Input material:
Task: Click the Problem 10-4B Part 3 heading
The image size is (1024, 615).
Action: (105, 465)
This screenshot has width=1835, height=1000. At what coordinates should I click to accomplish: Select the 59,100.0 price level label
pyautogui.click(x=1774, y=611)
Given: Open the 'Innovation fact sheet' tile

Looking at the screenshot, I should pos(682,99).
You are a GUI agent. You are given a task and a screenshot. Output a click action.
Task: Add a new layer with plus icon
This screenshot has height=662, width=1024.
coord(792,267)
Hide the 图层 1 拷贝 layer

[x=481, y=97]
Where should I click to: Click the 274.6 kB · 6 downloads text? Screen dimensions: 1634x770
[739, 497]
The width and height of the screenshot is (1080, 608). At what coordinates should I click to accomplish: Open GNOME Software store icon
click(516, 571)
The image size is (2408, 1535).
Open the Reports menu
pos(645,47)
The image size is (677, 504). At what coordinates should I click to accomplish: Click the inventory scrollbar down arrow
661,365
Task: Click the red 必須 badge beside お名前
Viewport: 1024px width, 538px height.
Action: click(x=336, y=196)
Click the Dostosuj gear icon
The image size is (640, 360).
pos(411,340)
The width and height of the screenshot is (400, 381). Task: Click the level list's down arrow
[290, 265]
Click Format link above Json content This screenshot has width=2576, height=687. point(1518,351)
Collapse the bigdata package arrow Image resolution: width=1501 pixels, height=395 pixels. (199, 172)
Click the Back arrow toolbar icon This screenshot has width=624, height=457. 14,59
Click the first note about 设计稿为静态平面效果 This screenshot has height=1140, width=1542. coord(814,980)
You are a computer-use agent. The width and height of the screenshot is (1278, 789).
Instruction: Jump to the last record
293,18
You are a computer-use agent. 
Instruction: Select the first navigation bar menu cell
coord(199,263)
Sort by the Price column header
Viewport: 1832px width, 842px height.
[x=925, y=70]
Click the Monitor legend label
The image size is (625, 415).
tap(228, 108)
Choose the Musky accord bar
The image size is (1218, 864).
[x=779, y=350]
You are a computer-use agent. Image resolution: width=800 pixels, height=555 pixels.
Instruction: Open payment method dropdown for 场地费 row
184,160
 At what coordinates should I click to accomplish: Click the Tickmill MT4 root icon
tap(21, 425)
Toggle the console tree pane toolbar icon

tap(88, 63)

Work order: Once you find the string "computer" in a line of the records, copy that line.

Task response:
You are a computer-use agent. The width and height of the screenshot is (1278, 789).
You are a computer-use agent. 
You are a computer-use agent. Image resolution: width=800 pixels, height=555 pixels.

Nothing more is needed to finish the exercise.